> PAGE EXCERPT
I am using sparklyr to manipulate some data.
Given a,
a<-tibble(id = rep(c(1,10), each = 10),
attribute1 = rep(c("This", "That", 'These', 'Those', "The", "Other", "Test", "End", "Start", 'Beginning'), 2),
value = rep(seq(10,100, by = 10),2),
average = rep(c(50,100),each = 10),
upper_bound = rep(c(80, 130), each =10),
lower_bound = rep(c(20, 70), each =10))
I would like use "gather" to manipulate the data, like this:
b<- a %>%
gather(key = type_data, value = value_data, -c(id:attribute1))
However, "gather" is not available on sparklyr. I have seen some people using sdf_pivot to mimic "gather" (eg How to use sdf_pivot() in sparklyr and concatenate strings?) but I can’t see how to use it in this case.
Does anyone have an idea?
Cheers!
Here's a function to mimic gather
in sparklyr. This would gather the given columns while keeping everything else intact, but it can easily be extended if required.
# Function
sdf_gather <- function(tbl, gather_cols){
other_cols <- colnames(tbl)[!colnames(tbl) %in% gather_cols]
lapply(gather_cols, function(col_nm){
tbl %>%
select(c(other_cols, col_nm)) %>%
mutate(key = col_nm) %>%
rename(value = col_nm)
}) %>%
sdf_bind_rows() %>%
select(c(other_cols, 'key', 'value'))
}
# Example
spark_df %>%
select(col_1, col_2, col_3, col_4) %>%
sdf_gather(c('col_3', 'col_4'))
You can design an equivalent using map
/ explode
:
sdf_gather <- function(data, key = "key", value = "value", ...) {
cols <- list(...) %>% unlist()

> BRIEF 1
Pick out every line of the rows that contains the word "cancel".
The sparklyr thread and the rows have no connection to each other.

> Data on finding visible targets

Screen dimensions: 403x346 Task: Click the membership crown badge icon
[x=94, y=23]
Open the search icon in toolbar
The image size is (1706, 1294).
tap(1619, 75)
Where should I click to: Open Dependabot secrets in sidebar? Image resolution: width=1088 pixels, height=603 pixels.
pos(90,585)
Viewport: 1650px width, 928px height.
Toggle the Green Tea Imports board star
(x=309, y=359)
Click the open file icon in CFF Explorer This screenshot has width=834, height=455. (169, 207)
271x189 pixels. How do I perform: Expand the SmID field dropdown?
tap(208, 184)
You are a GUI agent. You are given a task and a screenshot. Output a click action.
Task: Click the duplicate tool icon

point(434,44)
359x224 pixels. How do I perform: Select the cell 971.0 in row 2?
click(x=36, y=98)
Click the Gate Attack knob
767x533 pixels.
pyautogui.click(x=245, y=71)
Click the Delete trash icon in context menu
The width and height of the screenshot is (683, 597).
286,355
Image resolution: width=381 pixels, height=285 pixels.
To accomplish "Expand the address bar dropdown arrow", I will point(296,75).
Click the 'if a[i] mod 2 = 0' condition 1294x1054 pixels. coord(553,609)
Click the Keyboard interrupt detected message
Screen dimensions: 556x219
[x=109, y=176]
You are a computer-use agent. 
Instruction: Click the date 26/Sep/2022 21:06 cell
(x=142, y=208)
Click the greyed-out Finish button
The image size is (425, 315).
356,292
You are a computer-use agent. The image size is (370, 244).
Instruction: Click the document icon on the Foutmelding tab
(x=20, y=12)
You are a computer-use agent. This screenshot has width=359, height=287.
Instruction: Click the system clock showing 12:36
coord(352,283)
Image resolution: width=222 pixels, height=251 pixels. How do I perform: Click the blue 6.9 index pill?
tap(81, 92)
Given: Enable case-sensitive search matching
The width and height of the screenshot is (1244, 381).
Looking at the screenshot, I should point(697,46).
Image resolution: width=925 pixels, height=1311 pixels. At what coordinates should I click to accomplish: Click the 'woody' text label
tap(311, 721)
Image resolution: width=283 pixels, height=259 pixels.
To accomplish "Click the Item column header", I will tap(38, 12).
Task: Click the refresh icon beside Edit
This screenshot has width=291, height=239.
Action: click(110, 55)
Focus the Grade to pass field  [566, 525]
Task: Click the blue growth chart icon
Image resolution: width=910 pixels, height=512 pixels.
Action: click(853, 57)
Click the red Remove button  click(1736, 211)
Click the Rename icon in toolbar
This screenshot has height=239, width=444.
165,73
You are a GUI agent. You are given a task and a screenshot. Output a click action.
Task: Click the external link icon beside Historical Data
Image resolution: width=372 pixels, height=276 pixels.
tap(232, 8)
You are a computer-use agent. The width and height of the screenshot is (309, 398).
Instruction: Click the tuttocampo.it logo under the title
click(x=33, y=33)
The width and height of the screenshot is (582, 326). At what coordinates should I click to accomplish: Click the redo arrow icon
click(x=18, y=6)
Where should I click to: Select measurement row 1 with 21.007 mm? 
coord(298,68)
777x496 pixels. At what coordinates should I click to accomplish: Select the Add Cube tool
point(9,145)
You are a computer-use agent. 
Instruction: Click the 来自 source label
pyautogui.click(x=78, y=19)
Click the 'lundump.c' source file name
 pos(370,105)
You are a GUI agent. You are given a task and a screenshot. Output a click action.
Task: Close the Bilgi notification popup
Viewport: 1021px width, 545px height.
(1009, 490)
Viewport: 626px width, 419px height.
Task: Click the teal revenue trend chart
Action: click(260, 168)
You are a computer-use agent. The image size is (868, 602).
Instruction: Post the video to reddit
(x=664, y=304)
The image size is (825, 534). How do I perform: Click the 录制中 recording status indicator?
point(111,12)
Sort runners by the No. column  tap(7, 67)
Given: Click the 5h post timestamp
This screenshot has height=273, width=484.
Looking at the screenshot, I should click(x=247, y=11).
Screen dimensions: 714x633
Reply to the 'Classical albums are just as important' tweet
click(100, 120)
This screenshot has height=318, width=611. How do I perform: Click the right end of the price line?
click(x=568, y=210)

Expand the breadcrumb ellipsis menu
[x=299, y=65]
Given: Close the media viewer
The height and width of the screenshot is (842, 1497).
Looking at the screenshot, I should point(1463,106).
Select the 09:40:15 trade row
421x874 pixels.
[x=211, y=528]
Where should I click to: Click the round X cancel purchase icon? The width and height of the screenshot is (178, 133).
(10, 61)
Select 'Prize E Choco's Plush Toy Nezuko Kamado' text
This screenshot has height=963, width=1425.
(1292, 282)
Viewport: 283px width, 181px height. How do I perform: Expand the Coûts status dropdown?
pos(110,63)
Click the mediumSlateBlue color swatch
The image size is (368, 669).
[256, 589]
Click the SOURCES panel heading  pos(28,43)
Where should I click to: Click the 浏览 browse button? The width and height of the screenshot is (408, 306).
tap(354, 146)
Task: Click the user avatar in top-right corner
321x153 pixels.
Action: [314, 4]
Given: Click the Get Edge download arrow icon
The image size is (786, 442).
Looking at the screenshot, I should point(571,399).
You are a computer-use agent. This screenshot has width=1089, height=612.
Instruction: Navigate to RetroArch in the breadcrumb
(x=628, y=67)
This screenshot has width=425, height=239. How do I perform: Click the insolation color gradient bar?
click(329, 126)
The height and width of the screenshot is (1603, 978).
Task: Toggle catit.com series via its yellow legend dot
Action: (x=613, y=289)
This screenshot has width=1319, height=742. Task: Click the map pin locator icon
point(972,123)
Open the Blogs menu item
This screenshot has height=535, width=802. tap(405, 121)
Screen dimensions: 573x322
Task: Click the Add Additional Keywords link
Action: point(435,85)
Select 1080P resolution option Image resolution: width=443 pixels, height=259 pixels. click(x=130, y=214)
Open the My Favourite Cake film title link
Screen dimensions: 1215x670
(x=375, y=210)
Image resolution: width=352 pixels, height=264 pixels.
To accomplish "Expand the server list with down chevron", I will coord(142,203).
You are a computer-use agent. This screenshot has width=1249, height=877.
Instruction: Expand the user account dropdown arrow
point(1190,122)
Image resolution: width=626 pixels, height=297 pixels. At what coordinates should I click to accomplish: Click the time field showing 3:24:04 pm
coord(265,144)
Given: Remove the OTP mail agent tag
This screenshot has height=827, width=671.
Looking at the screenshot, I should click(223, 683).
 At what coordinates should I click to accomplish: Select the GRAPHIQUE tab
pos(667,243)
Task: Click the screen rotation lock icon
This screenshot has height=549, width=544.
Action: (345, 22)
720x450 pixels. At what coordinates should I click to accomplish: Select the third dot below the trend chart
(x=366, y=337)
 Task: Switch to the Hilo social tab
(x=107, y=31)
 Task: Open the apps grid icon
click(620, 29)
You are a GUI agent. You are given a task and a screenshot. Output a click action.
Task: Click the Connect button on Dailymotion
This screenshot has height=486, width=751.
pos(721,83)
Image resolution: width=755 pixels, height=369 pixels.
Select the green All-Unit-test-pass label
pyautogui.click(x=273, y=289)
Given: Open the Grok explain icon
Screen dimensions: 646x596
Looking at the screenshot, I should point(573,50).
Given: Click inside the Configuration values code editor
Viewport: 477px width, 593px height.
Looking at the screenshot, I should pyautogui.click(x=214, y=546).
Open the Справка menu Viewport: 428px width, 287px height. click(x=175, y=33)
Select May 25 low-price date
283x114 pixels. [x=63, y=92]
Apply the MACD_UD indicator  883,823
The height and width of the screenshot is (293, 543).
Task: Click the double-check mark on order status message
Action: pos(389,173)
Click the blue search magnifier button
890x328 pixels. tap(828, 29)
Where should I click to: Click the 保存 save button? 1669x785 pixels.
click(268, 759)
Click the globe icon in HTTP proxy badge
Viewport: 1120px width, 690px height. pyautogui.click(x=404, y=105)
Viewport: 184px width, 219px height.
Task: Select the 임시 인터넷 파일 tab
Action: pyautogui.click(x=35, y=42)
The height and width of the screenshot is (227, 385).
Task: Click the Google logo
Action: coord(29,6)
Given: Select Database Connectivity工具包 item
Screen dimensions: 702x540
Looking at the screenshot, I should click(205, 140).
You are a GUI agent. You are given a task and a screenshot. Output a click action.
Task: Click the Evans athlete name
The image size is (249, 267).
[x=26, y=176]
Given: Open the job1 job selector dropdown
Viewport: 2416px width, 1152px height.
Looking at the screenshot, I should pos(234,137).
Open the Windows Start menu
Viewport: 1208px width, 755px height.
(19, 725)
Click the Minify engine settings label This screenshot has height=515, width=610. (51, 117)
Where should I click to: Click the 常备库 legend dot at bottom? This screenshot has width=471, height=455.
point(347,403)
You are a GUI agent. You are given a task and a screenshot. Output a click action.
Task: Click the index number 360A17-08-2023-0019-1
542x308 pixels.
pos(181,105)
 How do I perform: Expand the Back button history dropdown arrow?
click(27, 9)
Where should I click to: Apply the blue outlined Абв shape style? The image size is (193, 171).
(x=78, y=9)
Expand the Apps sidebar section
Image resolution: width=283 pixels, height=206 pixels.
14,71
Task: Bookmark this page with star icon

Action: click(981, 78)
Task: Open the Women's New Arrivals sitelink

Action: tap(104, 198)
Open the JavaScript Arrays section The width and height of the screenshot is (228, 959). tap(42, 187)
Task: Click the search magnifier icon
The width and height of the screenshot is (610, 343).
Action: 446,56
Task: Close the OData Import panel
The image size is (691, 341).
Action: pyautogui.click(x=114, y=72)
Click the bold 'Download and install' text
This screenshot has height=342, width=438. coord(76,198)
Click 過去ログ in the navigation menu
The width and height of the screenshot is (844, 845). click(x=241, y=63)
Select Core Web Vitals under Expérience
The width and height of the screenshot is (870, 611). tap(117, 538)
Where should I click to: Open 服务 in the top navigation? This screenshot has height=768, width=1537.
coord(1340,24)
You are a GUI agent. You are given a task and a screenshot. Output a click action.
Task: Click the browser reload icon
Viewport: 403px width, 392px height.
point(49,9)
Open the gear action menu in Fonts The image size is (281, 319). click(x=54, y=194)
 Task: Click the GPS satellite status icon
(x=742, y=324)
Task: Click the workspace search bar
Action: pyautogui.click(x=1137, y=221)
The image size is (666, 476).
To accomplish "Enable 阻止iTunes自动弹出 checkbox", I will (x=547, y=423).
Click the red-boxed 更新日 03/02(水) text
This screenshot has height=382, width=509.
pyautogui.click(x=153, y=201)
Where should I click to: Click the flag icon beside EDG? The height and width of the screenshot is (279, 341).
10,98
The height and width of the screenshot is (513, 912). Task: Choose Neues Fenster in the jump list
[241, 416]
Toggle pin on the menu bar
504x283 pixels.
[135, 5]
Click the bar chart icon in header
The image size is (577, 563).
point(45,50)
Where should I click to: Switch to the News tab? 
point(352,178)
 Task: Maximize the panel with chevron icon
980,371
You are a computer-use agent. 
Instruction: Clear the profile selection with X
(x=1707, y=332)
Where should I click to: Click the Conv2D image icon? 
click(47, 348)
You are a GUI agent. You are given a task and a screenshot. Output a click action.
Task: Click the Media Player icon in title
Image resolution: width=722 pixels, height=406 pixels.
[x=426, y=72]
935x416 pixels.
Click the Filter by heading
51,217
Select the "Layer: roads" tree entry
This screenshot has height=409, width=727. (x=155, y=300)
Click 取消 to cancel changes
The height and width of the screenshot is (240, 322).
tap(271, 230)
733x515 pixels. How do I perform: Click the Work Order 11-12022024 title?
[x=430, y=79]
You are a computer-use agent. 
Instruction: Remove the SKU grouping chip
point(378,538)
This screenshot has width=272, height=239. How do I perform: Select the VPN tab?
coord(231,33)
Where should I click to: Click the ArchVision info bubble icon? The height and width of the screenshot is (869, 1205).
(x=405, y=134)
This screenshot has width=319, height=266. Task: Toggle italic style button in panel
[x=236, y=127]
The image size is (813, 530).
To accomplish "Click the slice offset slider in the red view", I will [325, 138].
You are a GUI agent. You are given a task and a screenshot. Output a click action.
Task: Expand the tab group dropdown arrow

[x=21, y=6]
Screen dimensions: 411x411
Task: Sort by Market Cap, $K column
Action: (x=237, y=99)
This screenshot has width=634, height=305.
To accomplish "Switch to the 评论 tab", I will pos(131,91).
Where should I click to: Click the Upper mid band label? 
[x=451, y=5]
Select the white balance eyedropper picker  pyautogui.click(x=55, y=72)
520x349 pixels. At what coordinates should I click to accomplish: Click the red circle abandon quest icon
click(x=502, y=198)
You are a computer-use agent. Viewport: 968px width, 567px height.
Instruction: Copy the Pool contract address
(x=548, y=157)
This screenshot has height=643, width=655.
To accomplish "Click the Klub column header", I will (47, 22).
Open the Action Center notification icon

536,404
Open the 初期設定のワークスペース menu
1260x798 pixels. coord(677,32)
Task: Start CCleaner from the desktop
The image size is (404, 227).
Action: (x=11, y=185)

> BRIEF 2
In the sparklyr thread, which function does the poster say some people have used to mimic "gather"?

> EXERCISE SOLUTION 1
Where should I click to: Click the round X cancel purchase icon? The width and height of the screenshot is (178, 133).
Click 取消 to cancel changes

> EXERCISE SOLUTION 2
sdf_pivot